The Ministry of Tourism and Antiquities has announced the discovery of an ancient burial site at Saqqara’s Sacred Animal Necropolis. Work at the site has been ongoing since April 2018, and is currently in its third stage.
In a statement, the ministry said a shaft measuring 120 cm x 90 cm and 11 metres deep was found, with five still sealed stone coffins at the bottom. Also discovered in the same complex were four niches in a room containing wooden coffins and Late Period human burials.
A massive anthropoid wooden coffin bearing hieroglyphs written in yellow pigment was discovered in one of the niches. Other objects discovered around the coffin include 365 faience ushabti figurines, some of which bear hieroglyphs texts, and a small wooden obelisk about 40 cm tall.

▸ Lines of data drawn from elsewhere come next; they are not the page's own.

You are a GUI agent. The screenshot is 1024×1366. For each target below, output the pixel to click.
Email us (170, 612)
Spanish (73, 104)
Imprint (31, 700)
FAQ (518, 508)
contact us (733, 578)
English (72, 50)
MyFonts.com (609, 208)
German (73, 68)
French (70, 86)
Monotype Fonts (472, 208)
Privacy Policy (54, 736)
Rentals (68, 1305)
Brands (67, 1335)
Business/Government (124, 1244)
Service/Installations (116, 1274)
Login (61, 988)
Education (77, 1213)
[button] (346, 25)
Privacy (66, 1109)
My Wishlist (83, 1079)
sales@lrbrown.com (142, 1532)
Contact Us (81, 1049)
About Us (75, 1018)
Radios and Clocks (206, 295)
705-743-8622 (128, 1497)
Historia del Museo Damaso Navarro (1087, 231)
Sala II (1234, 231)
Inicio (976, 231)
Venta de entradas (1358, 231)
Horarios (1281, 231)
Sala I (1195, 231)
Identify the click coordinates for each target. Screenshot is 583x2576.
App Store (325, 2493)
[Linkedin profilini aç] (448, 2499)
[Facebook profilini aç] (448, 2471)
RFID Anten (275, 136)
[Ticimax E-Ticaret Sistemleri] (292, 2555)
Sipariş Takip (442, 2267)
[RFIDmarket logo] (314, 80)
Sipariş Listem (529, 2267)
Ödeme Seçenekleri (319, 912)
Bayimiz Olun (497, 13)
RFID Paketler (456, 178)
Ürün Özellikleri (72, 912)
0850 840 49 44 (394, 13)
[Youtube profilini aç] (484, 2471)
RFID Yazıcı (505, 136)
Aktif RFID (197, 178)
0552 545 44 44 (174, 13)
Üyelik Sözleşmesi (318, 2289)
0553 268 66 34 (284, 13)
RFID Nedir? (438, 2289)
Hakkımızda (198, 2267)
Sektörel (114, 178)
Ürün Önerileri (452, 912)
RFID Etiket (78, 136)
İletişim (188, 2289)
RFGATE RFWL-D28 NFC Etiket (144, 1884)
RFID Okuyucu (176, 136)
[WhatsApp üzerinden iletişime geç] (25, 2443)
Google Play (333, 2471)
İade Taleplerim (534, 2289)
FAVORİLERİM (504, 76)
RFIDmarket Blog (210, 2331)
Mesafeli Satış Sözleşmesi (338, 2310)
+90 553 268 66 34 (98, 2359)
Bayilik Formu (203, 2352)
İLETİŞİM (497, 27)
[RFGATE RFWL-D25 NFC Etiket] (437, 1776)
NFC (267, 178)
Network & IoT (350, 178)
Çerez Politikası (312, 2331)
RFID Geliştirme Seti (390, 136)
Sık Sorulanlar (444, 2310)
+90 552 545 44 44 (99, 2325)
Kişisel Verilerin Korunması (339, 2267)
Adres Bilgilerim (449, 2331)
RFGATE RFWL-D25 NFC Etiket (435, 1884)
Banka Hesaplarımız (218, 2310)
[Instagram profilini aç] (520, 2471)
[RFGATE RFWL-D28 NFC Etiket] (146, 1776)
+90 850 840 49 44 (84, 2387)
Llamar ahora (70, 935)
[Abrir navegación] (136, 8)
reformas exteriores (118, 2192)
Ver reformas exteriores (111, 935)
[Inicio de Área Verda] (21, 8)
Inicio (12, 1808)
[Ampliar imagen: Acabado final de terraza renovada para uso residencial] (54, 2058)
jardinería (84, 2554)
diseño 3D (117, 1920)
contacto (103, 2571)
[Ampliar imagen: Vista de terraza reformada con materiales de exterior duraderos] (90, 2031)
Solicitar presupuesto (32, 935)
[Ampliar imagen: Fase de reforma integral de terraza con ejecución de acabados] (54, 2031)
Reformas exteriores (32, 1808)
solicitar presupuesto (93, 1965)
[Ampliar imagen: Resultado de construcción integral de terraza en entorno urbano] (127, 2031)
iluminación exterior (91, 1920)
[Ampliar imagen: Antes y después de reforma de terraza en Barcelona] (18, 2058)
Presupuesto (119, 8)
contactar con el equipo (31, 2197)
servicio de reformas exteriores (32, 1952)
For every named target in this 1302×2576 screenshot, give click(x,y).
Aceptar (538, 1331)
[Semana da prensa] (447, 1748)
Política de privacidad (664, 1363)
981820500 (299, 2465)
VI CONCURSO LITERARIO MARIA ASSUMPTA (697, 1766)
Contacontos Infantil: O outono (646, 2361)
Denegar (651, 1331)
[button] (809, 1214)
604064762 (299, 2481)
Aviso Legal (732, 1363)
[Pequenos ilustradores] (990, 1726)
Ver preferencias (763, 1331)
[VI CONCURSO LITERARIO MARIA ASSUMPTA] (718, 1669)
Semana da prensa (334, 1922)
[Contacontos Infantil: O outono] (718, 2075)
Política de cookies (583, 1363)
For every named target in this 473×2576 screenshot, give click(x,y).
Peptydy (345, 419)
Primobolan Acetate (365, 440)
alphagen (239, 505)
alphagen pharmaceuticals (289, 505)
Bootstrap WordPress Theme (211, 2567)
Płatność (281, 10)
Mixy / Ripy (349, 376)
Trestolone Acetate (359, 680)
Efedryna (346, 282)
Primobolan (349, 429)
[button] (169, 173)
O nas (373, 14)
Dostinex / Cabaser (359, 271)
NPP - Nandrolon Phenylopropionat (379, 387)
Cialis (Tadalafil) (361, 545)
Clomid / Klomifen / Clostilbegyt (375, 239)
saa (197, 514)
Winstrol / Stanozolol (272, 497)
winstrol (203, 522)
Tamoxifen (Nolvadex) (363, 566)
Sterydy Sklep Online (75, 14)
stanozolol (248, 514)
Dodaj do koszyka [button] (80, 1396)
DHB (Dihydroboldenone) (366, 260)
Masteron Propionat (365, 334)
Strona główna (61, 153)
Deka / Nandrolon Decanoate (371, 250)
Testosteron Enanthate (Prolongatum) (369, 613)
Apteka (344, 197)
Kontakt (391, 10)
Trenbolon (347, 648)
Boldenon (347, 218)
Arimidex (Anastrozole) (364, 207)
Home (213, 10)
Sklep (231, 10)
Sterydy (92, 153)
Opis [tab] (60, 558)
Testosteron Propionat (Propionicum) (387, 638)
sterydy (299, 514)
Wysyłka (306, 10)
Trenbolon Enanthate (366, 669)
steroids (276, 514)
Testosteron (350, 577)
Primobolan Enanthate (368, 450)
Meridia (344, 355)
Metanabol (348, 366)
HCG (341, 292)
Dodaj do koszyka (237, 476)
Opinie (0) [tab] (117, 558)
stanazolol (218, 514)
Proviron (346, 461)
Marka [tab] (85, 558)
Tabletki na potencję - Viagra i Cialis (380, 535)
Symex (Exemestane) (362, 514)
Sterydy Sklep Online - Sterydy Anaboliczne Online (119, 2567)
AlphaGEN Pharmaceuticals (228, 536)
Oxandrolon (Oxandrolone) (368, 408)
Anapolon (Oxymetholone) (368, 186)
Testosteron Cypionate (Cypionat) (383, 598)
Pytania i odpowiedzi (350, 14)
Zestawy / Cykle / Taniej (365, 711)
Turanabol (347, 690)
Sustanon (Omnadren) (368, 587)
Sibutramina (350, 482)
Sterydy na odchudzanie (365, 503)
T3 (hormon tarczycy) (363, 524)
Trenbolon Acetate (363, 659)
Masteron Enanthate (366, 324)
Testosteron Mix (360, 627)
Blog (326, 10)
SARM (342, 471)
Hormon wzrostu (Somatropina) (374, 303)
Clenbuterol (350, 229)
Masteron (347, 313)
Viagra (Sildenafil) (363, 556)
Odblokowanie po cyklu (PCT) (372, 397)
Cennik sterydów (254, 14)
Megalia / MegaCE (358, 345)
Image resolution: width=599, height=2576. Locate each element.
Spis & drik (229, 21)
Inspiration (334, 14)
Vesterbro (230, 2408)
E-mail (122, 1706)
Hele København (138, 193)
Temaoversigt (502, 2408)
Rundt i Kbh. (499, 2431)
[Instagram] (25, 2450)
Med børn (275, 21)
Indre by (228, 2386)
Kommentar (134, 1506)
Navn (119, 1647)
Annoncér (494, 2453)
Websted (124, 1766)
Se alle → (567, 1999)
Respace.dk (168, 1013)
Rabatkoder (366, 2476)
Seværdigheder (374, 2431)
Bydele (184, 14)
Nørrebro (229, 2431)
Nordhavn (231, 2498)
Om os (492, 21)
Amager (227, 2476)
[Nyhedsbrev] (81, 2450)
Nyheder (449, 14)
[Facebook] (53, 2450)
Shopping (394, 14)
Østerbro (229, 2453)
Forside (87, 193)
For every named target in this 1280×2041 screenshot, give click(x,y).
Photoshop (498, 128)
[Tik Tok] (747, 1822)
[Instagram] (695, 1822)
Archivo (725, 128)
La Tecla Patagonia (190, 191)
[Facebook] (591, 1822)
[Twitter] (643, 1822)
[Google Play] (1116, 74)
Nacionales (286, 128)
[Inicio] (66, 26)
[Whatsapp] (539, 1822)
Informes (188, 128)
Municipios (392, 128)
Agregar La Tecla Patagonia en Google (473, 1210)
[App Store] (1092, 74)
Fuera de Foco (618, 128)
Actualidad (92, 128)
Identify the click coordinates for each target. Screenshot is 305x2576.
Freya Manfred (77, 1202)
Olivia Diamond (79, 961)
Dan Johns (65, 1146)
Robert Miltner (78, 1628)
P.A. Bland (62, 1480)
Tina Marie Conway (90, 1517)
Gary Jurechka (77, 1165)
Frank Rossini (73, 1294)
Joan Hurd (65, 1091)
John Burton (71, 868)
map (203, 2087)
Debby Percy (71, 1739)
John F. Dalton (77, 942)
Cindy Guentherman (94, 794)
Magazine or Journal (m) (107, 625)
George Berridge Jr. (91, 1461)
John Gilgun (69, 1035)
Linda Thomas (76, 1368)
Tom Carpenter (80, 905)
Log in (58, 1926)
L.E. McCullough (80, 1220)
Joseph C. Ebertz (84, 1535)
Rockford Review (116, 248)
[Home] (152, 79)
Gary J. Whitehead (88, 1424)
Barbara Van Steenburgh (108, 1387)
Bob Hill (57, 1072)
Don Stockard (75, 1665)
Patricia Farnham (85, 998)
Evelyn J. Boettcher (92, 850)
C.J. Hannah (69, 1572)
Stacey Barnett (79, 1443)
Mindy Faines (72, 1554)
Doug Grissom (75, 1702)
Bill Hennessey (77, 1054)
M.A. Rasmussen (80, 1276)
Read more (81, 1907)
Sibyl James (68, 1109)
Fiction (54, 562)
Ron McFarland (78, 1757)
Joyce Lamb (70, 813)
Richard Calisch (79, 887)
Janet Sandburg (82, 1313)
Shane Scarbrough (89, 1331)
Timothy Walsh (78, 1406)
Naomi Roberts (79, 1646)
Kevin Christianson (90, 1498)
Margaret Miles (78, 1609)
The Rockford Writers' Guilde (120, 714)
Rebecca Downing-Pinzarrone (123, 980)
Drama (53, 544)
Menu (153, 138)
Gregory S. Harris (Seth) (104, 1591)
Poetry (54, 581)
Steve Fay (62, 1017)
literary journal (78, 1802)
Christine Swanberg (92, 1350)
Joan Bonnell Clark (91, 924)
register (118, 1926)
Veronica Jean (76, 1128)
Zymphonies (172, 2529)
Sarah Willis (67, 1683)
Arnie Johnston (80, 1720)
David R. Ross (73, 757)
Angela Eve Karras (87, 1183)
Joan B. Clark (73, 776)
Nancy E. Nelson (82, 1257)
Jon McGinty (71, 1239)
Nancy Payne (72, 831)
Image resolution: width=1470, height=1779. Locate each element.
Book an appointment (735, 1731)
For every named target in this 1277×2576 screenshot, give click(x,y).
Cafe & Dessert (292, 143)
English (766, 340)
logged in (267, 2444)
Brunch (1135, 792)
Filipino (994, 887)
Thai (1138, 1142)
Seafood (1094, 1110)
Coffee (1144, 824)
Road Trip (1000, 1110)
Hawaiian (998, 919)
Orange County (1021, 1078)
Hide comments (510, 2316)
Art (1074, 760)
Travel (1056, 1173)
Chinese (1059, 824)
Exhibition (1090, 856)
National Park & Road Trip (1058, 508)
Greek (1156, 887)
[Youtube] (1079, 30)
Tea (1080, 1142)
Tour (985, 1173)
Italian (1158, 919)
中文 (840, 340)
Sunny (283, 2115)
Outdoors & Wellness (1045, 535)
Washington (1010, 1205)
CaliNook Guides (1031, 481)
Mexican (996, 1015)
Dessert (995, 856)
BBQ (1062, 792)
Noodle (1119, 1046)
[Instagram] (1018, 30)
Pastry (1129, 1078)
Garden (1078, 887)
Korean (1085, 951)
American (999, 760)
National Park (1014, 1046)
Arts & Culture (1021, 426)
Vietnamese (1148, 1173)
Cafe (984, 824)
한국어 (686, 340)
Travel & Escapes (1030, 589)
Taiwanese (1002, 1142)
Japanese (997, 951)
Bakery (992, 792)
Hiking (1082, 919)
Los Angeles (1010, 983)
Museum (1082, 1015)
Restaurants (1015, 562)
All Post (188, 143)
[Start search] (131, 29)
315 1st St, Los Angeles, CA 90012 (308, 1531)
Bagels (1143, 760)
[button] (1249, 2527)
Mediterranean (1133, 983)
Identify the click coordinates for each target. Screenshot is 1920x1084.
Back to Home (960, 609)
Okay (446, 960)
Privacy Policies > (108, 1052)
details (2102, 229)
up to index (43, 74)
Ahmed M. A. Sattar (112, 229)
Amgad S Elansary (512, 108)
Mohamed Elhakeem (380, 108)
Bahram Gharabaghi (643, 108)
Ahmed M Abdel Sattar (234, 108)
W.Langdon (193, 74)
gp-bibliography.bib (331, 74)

All four of the miniature obelisk’s sides bear painted scenes depicting the goddesses Isis and Nephthys, and the god Horus. Wooden statues of the god Ptah-Sokar-Osiris, and three pottery canopic jars holding internal organs were also found.
The ministry added that all the small artefacts have been removed from the shaft for conservation work to be carried out.
The Supreme Council of Antiquities has made many discoveries at the Sacred Animal Necropolis in Saqqara in the past two years. The most important of these discoveries was the decorated tomb of Wahti and a small cache of sacred birds and animals from which many animal mummies, some extremely rare, were uncovered.